Você já ouviu essa afirmação? Vamos iniciar este texto abordando a necessidade
das regras. Elas existem para organizar as instituições, para resguardar
direitos e deveres, para o bom convívio em sociedade, para moderar as relações
humanas. São apenas algumas finalidades, mas já servem para dar corpo à nossa
reflexão.
O código de trânsito é um
exemplo. Se não existisse, com certeza, haveria mais acidentes do que já existem
hoje. E eles normalmente acontecem quando alguma regra é infringida. Mas há
quem compre a exceção por meio de atos de corrupção, buscando se livrar da
punição, oferecendo algo aos agentes fiscalizadores.

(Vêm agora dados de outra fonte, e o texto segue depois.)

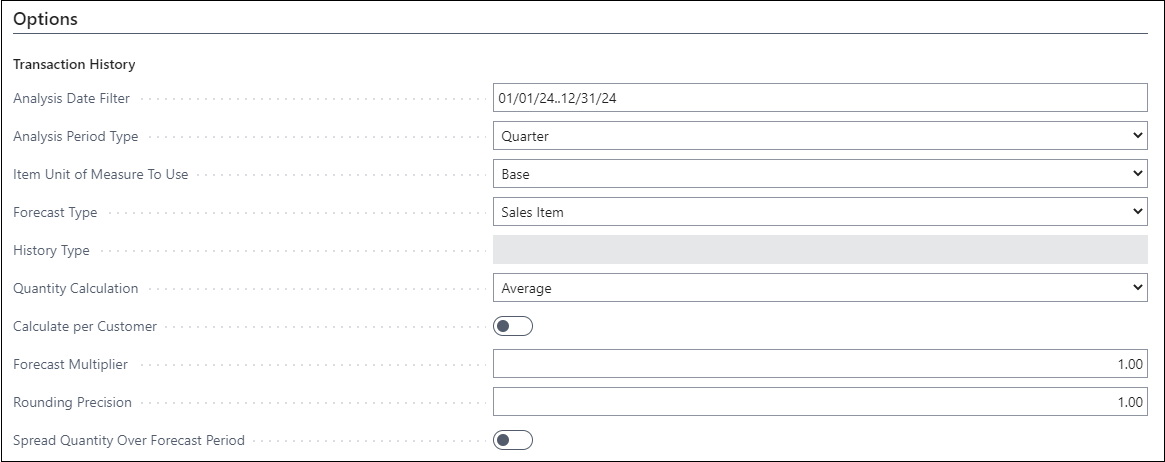Select the Rounding Precision value field
Viewport: 1165px width, 462px height.
(x=819, y=402)
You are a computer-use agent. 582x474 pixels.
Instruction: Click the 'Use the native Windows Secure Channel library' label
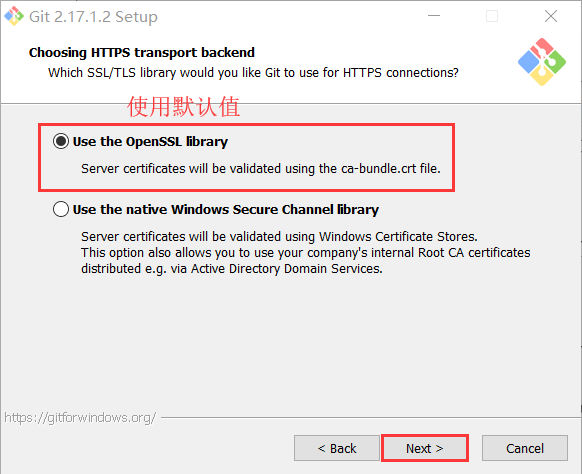click(x=226, y=210)
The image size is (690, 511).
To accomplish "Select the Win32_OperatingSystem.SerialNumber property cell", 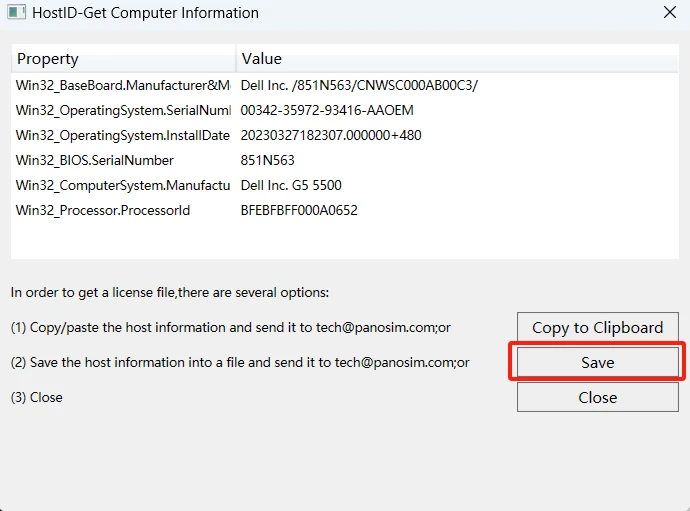I will pyautogui.click(x=122, y=110).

Assim como temos o direito de nos
reunir, ouvir música, realizar eventos; temos o dever de respeitar o repouso do
nosso vizinho. Em condomínios, por exemplo, depois das 22h não se pode fazer
barulho. Mas se está tão divertido, porque não podemos estender a festança?!

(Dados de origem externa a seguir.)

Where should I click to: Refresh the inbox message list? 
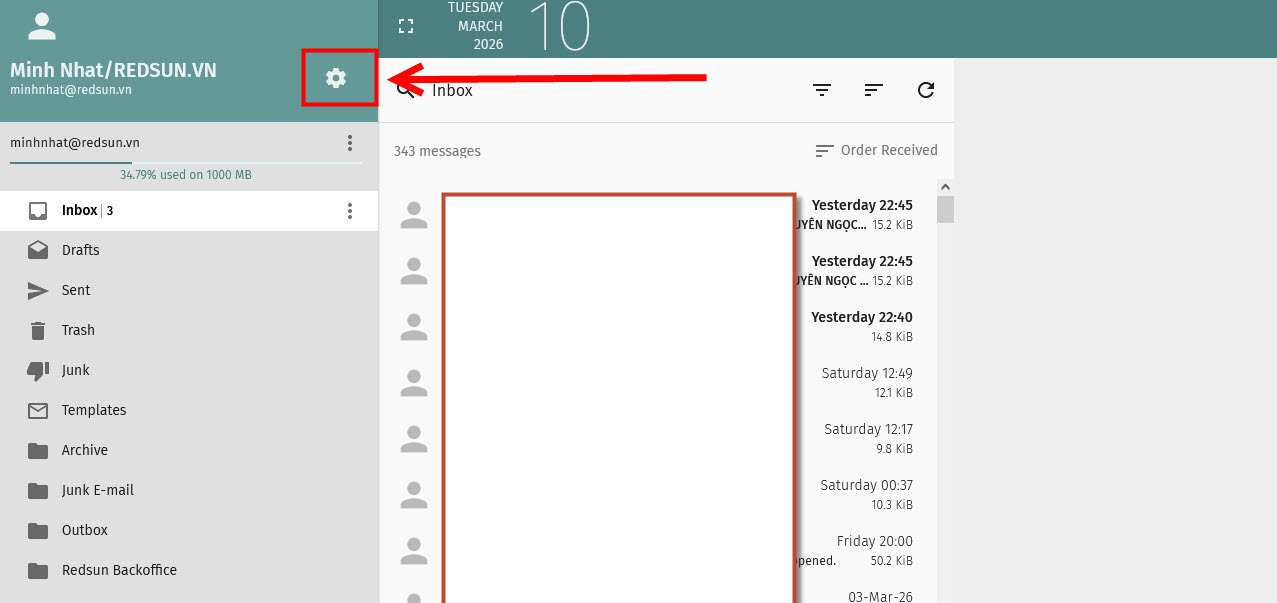tap(926, 90)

Para quem não tem consciência sobre o direito do outro, vale advertência e
multa. Como dizem: é só mexer no bolso, que essa linguagem todo mundo entende.

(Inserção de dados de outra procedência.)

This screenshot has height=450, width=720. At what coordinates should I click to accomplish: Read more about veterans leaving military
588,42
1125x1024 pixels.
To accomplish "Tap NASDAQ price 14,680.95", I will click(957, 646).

Por que queremos fazer parte da exceção?
Você já pensou nisso? Simples! Sejamos honestos: porque pensamos mais em nós
mesmos do que nos outros. A gente tem muitos argumentos para justificar o
desejo de ser exceção. É difícil admitir que não queremos viver sob o limite
das regras. As exceções existem sim, há casos e casos. O problema é quando fazemos
dela a regra.
Não façam nada por interesse pessoal ou vaidade, mas por humildade,
cada um considerando os outros superiores a si mesmo, não tendo em vista
somente os seus próprios interesses, mas também os dos outros (Filipenses
2.3-4). Essa orientação do apóstolo Paulo aponta para o nosso modelo de conduta:
JESUS.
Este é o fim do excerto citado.